For me, Tunic. Well, it's a bit more complicated. I was burnt out on soulslikes and wanted a break. Saw what I thought was a nice little Zelda clone, as in I was scrolling the Steam store home page and did a double take when I saw the one and only piece of promotional art for the game. That character design looked like it was one floppy green hat away from a lawsuit from Nintendo. Instantly downloaded it upon learning that the instruction manual played a big part in the gameplay.
I have fond memories of game manuals when I was a kid, coming home from not-yet-gamestop with a new game looking at all the concept art, or having my parents read to me from the super mario 3 manual when I was little. Anyway, long story short the game was another soulslike. Set in the ruins of a fallen civilization? Check. Spend currency to level up? Check. Opening up shortcuts to previously visited areas as you progress? Check. Difficult bosses? Check.
Oh, but what's this? The whole game is in this indecipherable script that you have to decode? Oh baby! I spent way, way way too much time trying to decipher it. I got so obsessed that it was effecting my sleep and I had to uninstall the game for a few weeks. Never ended up solving it.
spoiler
I knew it was an English cipher from the beginning. Nobody ever goes full conlang, as much as I would love that. I got as far as deducing it was phonemic, as the same glyphs kept appearing before cleartext words, which I assumed were "a/an" and "the", and the way "the" was written made me think it was two glyphs, one for the and one for . The last thing I got before giving up and looking it up online was one of hte ghosts standing next to the well in the village and repeating the same word three times. Of course he's saying "well well well".
Anyway, overall the experience was a roller coaster of mild interest to acute dislike shifting to all consuming curiosity and finally to exasperation. I don't think a game has evoked that many varied reactions from me.

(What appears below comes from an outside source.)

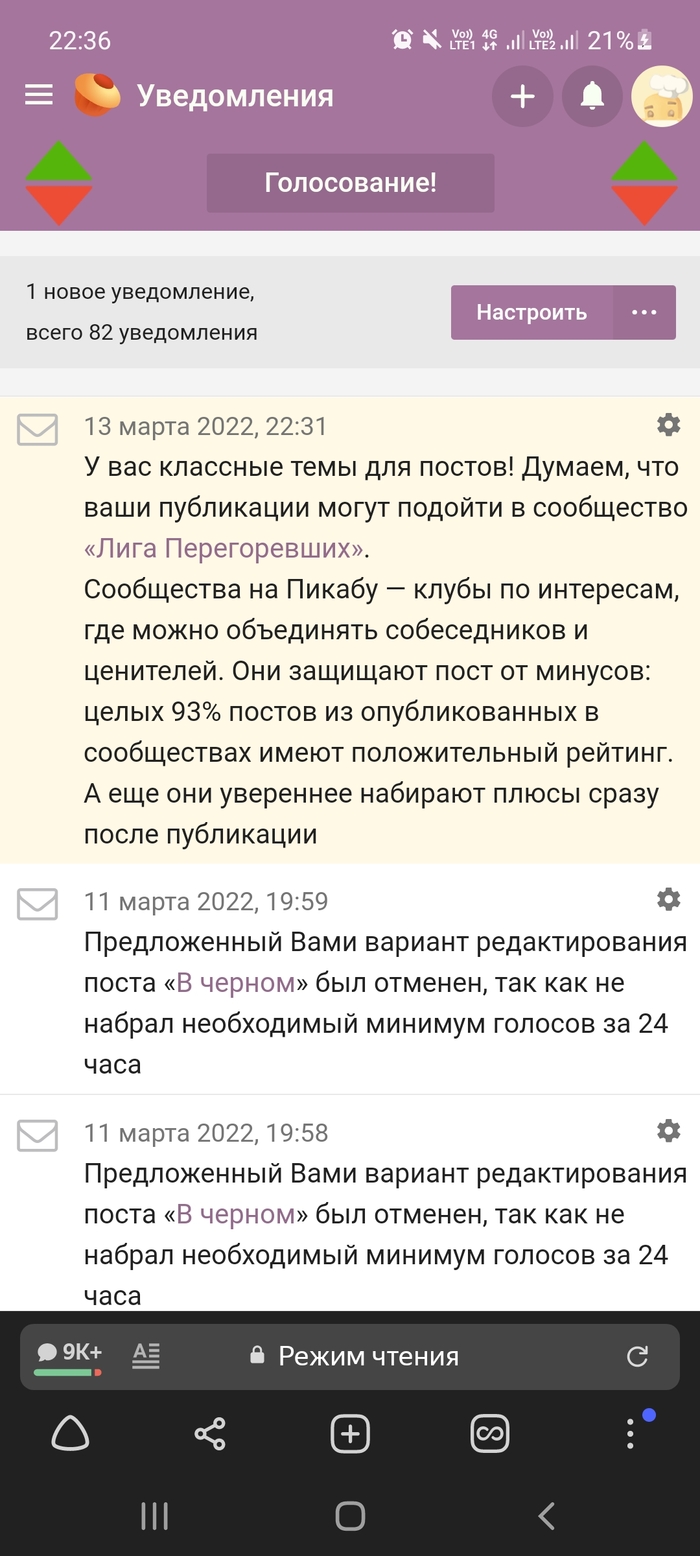
Task: Open «В черном» link in 19:59 notification
Action: [x=236, y=983]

The music is also amazing.
Wuthering Waves.
It's a gacha game so I went into it not expecting much, I was just looking for an action combat game with a party of characters and as it was "free" I figured why not give it a shot.

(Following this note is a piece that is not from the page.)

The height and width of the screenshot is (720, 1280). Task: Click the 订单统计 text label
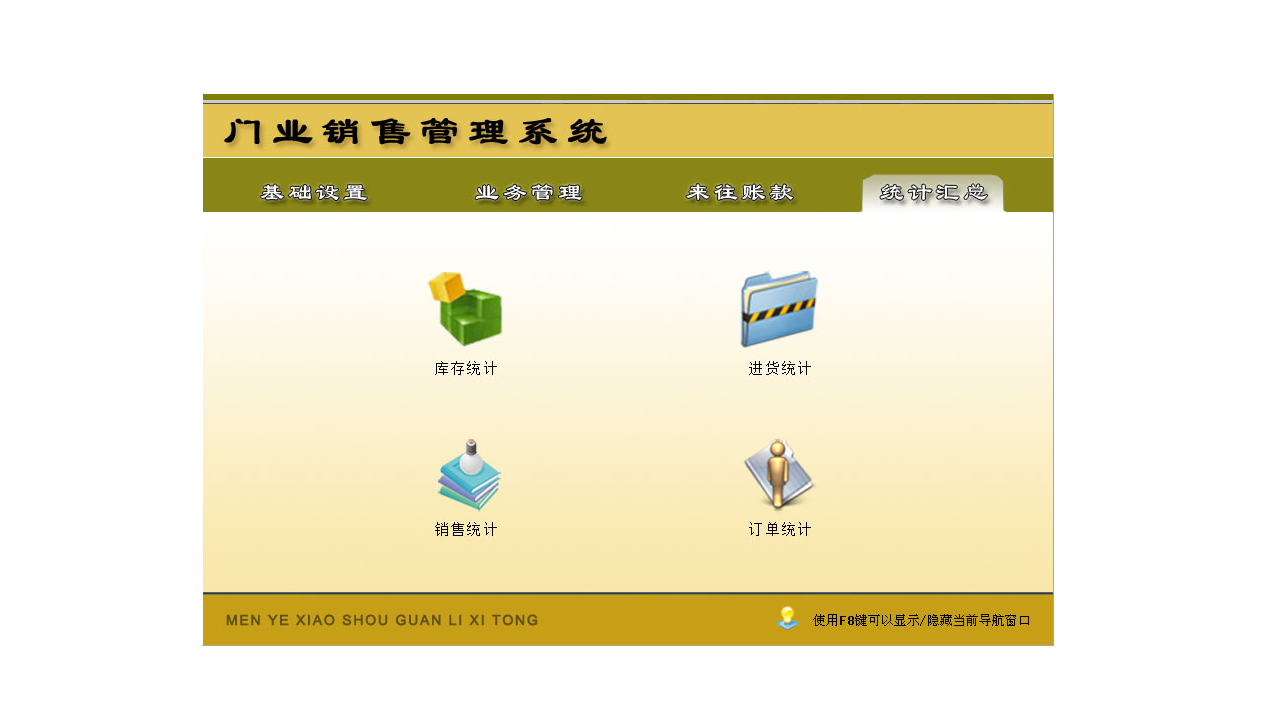(778, 529)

I'm 39 and have been playing games my entire life (probably wayyy too much) and yet this gacha game somehow is literally my favorite game I've ever played... I cried like 4 times during the story and side stories, everything (except the gacha) is amazing. The art, the music, the gameplay, I love it all. I was never expecting to love a gacha game so much lol
I feel the same way about Genshin Impact. But I stopped playing it because the daily FOMO was real.
That Phrolova quest was so peak. The music was so good.
I haven’t played the story since 3.0 launch, but that was an experience.
You should definitely go through to 3.1
The story quest before this most recent one hurt, like I'm still sad weeks later. That was definitely one of the 4 times I cried playing the story lol
I want to, but I’ve been playing Pokémon ROMhacks to celebrate Pokémon week haha.